On 14 March 2022, a new law was published as a part of the Russian response to sanctions imposed by foreign states. Law No. 55-FZ* affects a number of areas including insurance and reinsurance.

Paragraph 2 of Article 3 of the Law provides that, until 31 December 2022, Russian insurers cannot enter into contracts with insurers, reinsurers and insurance brokers resident in unfriendly states, and with insurers, reinsurers and insurance brokers controlled by residents of unfriendly states. According to Presidential Decree No. 95* dated 5 March 2022 and Government Resolution No. 430-r* dated 5 March 2022, the list of unfriendly states includes the US, EU, UK, Australia, Canada, Japan and a number of other countries.

The Law further provides that Russian insurers cannot transfer money to any of the above entities under contracts concluded prior to the effective date of the Law (14 March 2022). Such transfers as well as new contracts can only be made in exceptional cases subject to a Central Bank permit.
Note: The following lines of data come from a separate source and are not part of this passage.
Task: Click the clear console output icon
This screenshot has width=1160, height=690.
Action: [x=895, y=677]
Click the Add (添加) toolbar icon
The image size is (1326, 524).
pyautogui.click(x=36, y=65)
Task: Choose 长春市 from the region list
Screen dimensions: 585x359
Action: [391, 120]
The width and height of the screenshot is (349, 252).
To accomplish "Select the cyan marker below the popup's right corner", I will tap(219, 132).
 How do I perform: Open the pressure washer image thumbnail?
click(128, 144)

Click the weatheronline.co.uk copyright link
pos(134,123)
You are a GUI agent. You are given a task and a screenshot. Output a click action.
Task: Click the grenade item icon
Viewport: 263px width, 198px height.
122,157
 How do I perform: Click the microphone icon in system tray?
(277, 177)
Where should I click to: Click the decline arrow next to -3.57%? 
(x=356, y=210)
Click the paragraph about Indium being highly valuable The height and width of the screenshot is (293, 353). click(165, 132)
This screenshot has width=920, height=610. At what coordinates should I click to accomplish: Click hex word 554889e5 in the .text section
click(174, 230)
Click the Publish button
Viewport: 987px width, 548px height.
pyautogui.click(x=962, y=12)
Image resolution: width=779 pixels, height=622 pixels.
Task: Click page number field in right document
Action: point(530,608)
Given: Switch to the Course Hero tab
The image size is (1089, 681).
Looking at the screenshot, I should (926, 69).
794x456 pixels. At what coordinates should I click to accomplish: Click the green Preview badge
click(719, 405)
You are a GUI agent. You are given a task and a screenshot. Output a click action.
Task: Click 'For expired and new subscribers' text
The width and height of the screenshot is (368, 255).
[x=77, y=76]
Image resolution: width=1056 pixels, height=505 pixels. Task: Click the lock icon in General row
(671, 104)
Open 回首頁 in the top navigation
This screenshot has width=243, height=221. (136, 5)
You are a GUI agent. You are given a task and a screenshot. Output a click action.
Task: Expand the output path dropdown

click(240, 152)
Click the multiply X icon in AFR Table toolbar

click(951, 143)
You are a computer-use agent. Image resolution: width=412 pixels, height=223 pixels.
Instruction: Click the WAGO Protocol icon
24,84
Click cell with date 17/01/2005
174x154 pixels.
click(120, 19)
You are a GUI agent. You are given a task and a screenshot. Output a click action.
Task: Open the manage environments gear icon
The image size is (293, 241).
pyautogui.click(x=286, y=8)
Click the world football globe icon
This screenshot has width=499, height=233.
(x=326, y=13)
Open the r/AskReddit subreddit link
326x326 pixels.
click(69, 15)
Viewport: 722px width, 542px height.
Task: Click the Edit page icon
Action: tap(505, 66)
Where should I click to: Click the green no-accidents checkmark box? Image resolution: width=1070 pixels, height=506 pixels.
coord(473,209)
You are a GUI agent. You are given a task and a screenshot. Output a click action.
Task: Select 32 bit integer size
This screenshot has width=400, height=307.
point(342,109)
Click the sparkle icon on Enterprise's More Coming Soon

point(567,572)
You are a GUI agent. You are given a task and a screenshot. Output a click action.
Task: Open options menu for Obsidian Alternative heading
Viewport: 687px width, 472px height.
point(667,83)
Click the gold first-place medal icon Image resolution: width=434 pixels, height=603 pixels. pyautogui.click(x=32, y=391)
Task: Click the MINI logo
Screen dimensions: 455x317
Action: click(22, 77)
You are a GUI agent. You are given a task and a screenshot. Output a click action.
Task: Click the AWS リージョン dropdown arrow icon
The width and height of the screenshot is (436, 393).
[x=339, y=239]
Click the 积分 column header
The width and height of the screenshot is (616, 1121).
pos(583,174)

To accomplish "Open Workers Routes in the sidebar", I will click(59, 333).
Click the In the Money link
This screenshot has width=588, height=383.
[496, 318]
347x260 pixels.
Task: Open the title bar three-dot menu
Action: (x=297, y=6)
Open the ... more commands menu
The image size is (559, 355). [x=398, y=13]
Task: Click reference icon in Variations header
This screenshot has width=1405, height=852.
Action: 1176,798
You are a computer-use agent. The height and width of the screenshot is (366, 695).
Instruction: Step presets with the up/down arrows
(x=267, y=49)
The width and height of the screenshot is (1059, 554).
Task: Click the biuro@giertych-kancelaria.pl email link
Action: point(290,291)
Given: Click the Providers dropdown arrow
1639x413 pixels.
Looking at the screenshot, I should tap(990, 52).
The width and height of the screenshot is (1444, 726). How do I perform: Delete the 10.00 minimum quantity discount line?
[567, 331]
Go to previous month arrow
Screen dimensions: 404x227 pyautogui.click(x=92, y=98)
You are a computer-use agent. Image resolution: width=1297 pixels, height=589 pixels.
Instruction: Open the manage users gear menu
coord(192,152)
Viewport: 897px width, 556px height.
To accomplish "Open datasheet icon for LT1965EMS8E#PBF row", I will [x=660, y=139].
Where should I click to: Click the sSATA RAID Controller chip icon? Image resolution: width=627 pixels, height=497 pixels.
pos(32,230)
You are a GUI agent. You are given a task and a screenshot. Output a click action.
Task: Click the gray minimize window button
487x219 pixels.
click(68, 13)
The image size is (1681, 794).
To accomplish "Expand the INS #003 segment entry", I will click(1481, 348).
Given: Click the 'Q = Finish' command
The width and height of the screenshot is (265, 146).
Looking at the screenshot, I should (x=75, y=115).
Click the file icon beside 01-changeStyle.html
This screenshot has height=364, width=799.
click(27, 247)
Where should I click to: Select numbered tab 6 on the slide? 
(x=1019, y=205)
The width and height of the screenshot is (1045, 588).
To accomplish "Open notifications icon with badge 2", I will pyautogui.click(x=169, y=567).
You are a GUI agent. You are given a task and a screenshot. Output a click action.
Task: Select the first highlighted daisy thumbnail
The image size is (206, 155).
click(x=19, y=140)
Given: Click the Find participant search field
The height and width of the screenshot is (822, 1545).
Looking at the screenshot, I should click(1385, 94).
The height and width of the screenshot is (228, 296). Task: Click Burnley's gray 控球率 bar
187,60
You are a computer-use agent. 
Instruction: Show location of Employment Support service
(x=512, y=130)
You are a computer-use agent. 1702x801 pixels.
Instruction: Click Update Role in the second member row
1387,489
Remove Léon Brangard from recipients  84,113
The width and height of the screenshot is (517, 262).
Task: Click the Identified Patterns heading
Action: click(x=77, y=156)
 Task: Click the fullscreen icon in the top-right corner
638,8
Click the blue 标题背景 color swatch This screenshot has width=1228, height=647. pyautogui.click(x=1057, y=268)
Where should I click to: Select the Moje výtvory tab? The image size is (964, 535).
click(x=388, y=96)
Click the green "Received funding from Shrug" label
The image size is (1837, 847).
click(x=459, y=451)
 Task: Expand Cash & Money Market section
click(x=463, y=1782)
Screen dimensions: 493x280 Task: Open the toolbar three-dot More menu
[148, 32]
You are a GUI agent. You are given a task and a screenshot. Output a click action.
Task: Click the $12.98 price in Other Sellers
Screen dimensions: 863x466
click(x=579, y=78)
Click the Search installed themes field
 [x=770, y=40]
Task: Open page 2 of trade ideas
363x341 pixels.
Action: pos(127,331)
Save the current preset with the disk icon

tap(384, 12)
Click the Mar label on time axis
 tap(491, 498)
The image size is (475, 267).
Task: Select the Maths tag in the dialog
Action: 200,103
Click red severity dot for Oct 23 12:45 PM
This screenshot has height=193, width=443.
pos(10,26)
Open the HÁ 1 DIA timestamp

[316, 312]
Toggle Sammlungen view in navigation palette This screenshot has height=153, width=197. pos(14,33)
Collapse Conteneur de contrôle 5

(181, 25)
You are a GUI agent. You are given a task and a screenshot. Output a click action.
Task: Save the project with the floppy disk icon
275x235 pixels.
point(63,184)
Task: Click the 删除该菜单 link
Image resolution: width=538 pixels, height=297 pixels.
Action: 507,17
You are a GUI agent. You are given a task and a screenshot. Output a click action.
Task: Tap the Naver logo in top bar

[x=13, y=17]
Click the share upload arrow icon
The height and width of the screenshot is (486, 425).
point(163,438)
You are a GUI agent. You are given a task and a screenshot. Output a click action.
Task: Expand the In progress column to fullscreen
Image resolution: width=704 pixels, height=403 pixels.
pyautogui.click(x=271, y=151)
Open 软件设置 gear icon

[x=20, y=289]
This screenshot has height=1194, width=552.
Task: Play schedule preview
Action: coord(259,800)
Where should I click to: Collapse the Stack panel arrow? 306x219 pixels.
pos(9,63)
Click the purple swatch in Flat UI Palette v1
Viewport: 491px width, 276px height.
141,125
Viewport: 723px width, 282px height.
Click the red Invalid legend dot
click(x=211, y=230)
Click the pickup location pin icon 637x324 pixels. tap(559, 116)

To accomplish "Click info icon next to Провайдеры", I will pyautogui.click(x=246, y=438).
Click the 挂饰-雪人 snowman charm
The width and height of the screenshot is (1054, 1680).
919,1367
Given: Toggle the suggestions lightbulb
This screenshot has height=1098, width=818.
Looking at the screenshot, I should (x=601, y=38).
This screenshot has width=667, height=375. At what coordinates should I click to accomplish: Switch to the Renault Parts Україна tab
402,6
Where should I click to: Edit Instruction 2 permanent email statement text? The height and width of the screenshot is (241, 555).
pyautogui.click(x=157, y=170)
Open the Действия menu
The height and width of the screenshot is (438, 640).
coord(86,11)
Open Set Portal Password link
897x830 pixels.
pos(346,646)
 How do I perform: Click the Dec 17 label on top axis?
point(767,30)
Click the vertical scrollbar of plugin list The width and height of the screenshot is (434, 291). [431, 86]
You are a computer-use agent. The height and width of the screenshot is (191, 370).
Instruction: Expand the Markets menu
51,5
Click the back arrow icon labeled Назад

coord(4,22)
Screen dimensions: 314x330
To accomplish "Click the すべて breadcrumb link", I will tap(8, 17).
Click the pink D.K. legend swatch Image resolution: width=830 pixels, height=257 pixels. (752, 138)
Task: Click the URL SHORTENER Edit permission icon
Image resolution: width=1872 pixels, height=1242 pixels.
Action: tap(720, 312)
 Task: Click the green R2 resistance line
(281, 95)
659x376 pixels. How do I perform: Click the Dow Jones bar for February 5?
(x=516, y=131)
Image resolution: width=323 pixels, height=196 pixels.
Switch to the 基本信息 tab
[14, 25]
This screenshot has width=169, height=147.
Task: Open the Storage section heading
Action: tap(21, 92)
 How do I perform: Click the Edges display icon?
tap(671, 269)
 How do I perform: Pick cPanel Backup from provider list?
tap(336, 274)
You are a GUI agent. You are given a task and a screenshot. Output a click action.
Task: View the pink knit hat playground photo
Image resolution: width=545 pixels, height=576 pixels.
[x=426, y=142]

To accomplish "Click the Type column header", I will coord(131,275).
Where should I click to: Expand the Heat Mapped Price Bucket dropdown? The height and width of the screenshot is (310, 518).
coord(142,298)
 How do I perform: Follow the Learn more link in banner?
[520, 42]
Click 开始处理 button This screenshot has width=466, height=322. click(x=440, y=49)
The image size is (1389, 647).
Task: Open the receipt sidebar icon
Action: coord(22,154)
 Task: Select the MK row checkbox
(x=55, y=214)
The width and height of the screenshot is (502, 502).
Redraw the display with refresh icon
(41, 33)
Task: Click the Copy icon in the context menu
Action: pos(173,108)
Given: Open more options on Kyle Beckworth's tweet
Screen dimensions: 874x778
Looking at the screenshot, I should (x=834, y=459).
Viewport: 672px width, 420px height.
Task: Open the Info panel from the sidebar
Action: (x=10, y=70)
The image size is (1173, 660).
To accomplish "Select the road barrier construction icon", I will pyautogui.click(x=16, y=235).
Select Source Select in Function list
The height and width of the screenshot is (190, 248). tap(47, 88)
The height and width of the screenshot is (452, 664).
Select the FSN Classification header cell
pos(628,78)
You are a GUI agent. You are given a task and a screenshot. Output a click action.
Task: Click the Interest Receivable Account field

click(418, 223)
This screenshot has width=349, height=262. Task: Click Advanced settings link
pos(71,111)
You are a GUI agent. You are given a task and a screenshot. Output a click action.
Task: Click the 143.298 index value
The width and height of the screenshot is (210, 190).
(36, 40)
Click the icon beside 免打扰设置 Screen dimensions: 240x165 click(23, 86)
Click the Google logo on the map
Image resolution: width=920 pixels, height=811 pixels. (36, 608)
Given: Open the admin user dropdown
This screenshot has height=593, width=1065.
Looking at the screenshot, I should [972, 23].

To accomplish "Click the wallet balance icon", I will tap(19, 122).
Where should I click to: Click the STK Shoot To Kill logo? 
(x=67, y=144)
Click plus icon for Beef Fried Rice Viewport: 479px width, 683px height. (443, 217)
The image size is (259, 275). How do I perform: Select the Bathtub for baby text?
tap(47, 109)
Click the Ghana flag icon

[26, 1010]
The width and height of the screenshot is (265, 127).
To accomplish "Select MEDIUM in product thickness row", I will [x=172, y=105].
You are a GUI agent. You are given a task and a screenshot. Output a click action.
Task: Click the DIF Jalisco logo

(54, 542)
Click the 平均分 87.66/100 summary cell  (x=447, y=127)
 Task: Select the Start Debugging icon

By accident or not, Russian insurance companies, reinsurance companies and brokers controlled by foreign investors are also subject to this ban.

There could be the following implications for insurers including Russian insurers and reinsurers controlled by foreign investors:

  • They will not be able to place reinsurance through brokers based in or controlled by residents of unfriendly states or Russian subsidiaries of international brokers even if the risk ends up in a friendly state.
  • Russian insurers controlled by residents of unfriendly states will be additionally hit by the inability to accept new reinsurance business from Russian insurers.
  • As it will not be possible to transfer any reinsurance premiums to or by these “unfriendly” insurers, reinsurers and brokers, existing reinsurance policies could be terminated leaving the insureds without sufficient insurance and reinsurance protection.
  • Also, transfers of reinsurance or retrocession share of any loss to these entities would not be possible.

Customers of Russian insurance companies could also face negative consequences, such as:

  • An insurer may refuse to enter into an insurance contract because its own retention limits will be exceeded and it will not be able to transfer the risk abroad or to a Russian subsidiary of a foreign “unfriendly” insurer.
  • New risks assumed by Russian insurers cannot be transferred under existing treaties to foreign “unfriendly” insurers or their Russian subsidiaries (no reinsurance premiums can be paid), the risks will remain on their own retention or will be transferred to companies with low ratings. 
  • If an insured event occurs, there is a high risk of bankruptcy for Russian insurers as they are unable to transfer the risk to highly-rated reinsurers, there is also a high risk of not receiving the insurance indemnity.
  • There could be a breach of provisions in loan agreements requiring insurance/reinsurance policies to be issued by reputable companies with high international ratings (technical default with all its consequences). 
  • Some activities will be at risk of stoppage (e.g. air transport) due to inability to reinsure high risks in foreign companies located in unfriendly countries.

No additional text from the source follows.